→ **Data listing**:
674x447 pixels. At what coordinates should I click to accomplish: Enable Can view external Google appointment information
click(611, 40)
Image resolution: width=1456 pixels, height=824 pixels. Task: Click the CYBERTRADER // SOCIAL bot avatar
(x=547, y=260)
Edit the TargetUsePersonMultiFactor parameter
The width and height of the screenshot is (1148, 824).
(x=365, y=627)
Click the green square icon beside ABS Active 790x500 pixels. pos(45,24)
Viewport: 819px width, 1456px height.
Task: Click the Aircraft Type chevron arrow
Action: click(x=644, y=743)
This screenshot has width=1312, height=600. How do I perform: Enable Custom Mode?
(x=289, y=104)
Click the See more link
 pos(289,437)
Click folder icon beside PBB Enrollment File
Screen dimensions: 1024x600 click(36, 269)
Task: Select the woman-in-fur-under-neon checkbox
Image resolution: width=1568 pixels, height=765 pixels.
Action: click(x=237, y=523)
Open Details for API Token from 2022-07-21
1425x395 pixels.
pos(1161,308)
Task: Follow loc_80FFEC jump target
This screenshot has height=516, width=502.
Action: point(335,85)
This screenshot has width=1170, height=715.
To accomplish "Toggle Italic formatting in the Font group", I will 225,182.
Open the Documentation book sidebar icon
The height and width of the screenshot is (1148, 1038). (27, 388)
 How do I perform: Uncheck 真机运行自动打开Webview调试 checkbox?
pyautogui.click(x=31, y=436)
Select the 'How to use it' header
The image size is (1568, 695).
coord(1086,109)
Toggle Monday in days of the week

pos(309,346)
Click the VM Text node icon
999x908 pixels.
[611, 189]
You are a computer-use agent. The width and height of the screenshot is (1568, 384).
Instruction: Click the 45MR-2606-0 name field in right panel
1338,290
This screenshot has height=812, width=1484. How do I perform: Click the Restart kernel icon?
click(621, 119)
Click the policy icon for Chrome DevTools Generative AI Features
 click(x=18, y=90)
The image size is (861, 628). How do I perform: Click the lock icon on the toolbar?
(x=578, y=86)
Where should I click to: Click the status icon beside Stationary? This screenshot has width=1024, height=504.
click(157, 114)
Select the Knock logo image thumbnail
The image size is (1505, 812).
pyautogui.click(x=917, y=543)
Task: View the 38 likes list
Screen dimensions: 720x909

→ **Requirements**: Write each line of the material above as one string in a JSON list, skipping blank lines.

→ **Exercise answer**:
[
  "674x447 pixels. At what coordinates should I click to accomplish: Enable Can view external Google appointment information",
  "click(611, 40)",
  "Image resolution: width=1456 pixels, height=824 pixels. Task: Click the CYBERTRADER // SOCIAL bot avatar",
  "(x=547, y=260)",
  "Edit the TargetUsePersonMultiFactor parameter",
  "The width and height of the screenshot is (1148, 824).",
  "(x=365, y=627)",
  "Click the green square icon beside ABS Active 790x500 pixels. pos(45,24)",
  "Viewport: 819px width, 1456px height.",
  "Task: Click the Aircraft Type chevron arrow",
  "Action: click(x=644, y=743)",
  "This screenshot has width=1312, height=600. How do I perform: Enable Custom Mode?",
  "(x=289, y=104)",
  "Click the See more link",
  " pos(289,437)",
  "Click folder icon beside PBB Enrollment File",
  "Screen dimensions: 1024x600 click(36, 269)",
  "Task: Select the woman-in-fur-under-neon checkbox",
  "Image resolution: width=1568 pixels, height=765 pixels.",
  "Action: click(x=237, y=523)",
  "Open Details for API Token from 2022-07-21",
  "1425x395 pixels.",
  "pos(1161,308)",
  "Task: Follow loc_80FFEC jump target",
  "This screenshot has height=516, width=502.",
  "Action: point(335,85)",
  "This screenshot has width=1170, height=715.",
  "To accomplish \"Toggle Italic formatting in the Font group\", I will 225,182.",
  "Open the Documentation book sidebar icon",
  "The height and width of the screenshot is (1148, 1038). (27, 388)",
  " How do I perform: Uncheck 真机运行自动打开Webview调试 checkbox?",
  "pyautogui.click(x=31, y=436)",
  "Select the 'How to use it' header",
  "The image size is (1568, 695).",
  "coord(1086,109)",
  "Toggle Monday in days of the week",
  "pos(309,346)",
  "Click the VM Text node icon",
  "999x908 pixels.",
  "[611, 189]",
  "You are a computer-use agent. The width and height of the screenshot is (1568, 384).",
  "Instruction: Click the 45MR-2606-0 name field in right panel",
  "1338,290",
  "This screenshot has height=812, width=1484. How do I perform: Click the Restart kernel icon?",
  "click(621, 119)",
  "Click the policy icon for Chrome DevTools Generative AI Features",
  " click(x=18, y=90)",
  "The image size is (861, 628). How do I perform: Click the lock icon on the toolbar?",
  "(x=578, y=86)",
  "Where should I click to: Click the status icon beside Stationary? This screenshot has width=1024, height=504.",
  "click(157, 114)",
  "Select the Knock logo image thumbnail",
  "The image size is (1505, 812).",
  "pyautogui.click(x=917, y=543)",
  "Task: View the 38 likes list",
  "Screen dimensions: 720x909"
]